Three outreach events in 24 hours.
April is always a busy month, and the past day is no exception. The hours between 7pm on Wednesday April 10 and 7pm on Thursday April 11 found our faculty and students participating in three different kinds of outreach events — events designed to engage not only our campus community but also members of the community beyond K-State.
Such events are part of our department’s mission — “The English Department at Kansas State University is committed to enhancing the intellectual and cultural lives of its students, its faculty, and the citizens of the region” — and part of our department’s core values of “diversity, social justice, critical thinking, creativity, and empathy.” In sponsoring these events, we are also contributing to K-State’s land grant mission: “to foster excellent teaching, research, and service that develop a highly skilled and educated citizenry necessary to advancing the well-being of Kansas, the nation, and the international community.”
Below are three ways that we’re meeting these goals.
“Art and Resistance: Adaptations of The Handmaid’s Tale” (Wednesday, April 10, 7:00pm, Manhattan Public Library)
Faculty, students, and community members gathered to discuss Atwood’s novel and its adaptations for film, television, and political activism. Organized by our Graduate Track in Literature, this discussion served as the finale to a year-long engagement with The Handmaid’s Tale. Our thanks to Manhattan Public Library for partnering with us and providing meeting space!
“Mead Middle School 8th Grade Gear Up College Visit” (Thursday, April 11, 10:30am-12:45pm, K-State Student Union)

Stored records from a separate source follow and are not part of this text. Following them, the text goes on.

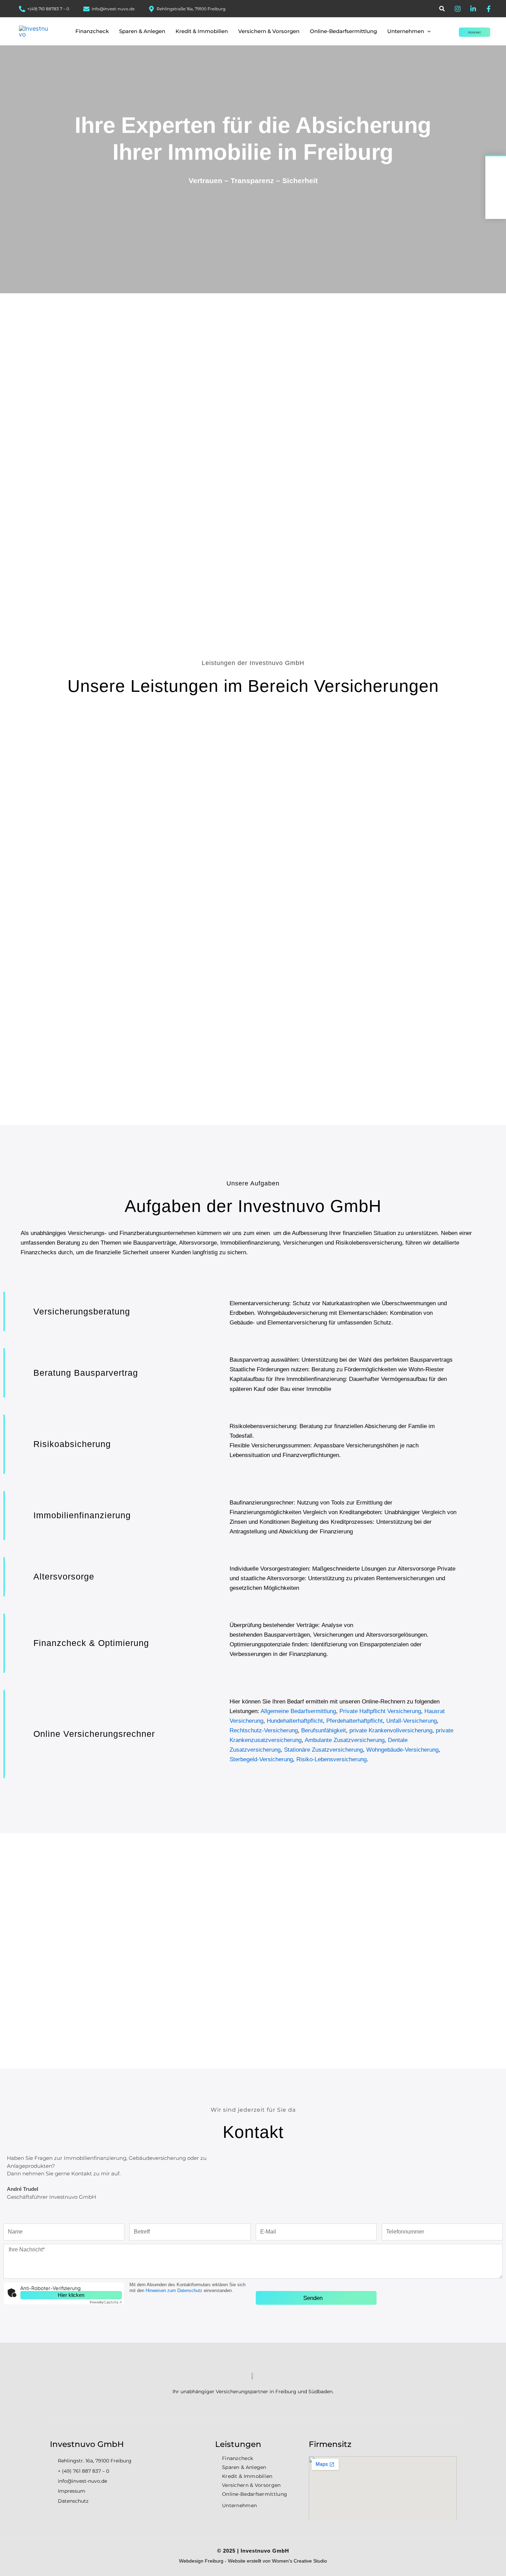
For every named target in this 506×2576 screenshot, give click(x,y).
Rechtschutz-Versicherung (264, 1730)
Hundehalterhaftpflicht (295, 1721)
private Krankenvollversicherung (390, 1730)
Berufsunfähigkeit (323, 1730)
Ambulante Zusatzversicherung (344, 1740)
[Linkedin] (473, 8)
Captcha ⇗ (106, 2302)
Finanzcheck (237, 2458)
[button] (442, 8)
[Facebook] (488, 8)
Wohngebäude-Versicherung (402, 1749)
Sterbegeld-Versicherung (261, 1759)
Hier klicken (71, 2295)
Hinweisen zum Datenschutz (174, 2290)
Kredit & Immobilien (247, 2476)
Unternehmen (239, 2505)
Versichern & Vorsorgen (251, 2485)
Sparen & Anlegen (244, 2467)
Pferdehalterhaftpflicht (354, 1721)
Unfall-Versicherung (411, 1721)
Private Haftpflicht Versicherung (380, 1711)
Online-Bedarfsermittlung (254, 2494)
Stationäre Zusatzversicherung (323, 1749)
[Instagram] (457, 8)
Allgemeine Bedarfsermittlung (298, 1711)
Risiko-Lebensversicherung (331, 1759)
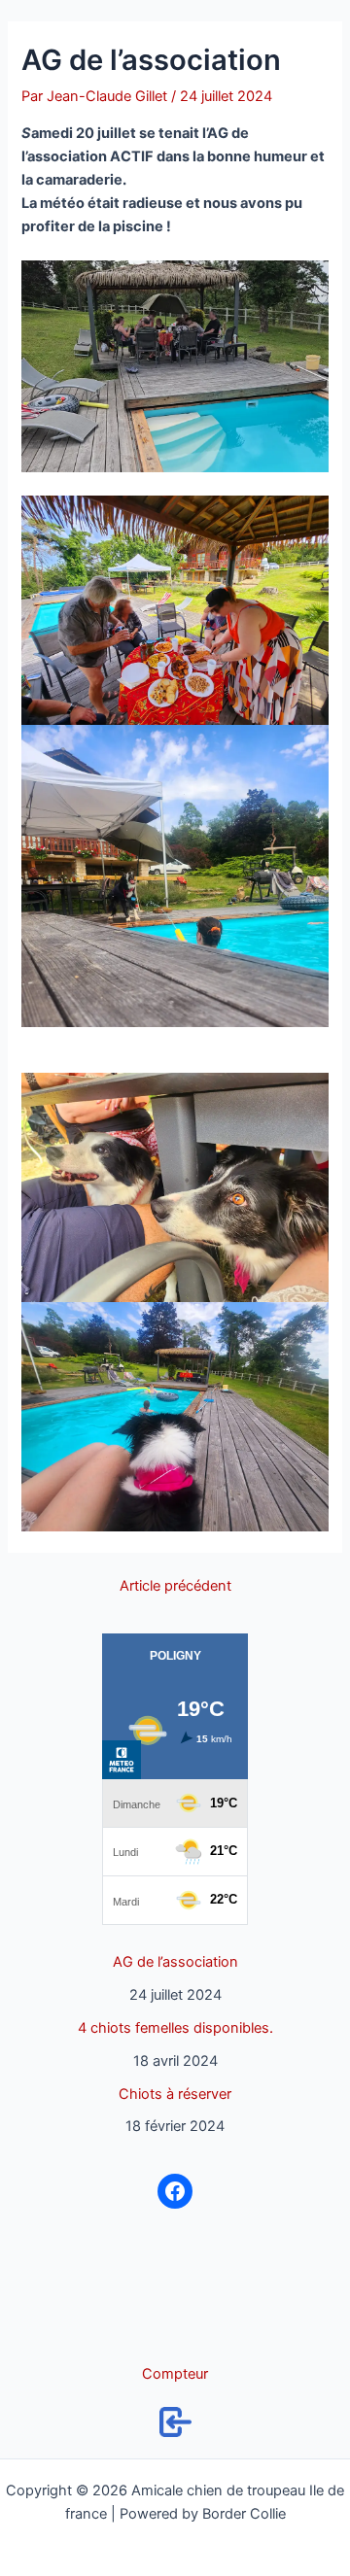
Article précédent (175, 1586)
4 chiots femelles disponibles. (175, 2028)
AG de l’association (175, 1962)
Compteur (175, 2374)
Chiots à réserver (175, 2094)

How do you introduce 120 8th graders from Wichita to the major in English in just 12-15 minutes? We looked to language as a key element of our diverse approaches to the field and, in its honor, celebrated National Poetry Month with a “mad libs” poem activity. Many thanks to the College of Arts and Sciences for the invitation to present — and many thanks to faculty members Mary Kohn and Katy Karlin for assisting with this endeavor!
KSBN Lecture by Angie Thomas on “The Hate U Give: Finding Your Activism and Turning the Personal into the Political” (Thursday, April 11, 7:00pm)
The Department of English and our English honorary society Sigma Tau Delta have been co-sponsors for the K-State Book Network (KSBN) since its launch with Suzanne Collins’s Hunger Games in 2010. This year’s selection, The Hate U Give by Angie Thomas, fostered significant conversations between campus and community partners — and, with Angie Thomas’s lecture today, brought middle and high school students from as far away St. Louis, Missouri, into the conversation. Our thanks to Angie Thomas for a poignant, funny, insightful, and inspiring talk and to our campus and community partners for their contributions to an amazing academic year discussing Angie’s novel.

Onward to the end of the spring semester — and to our next outreach events!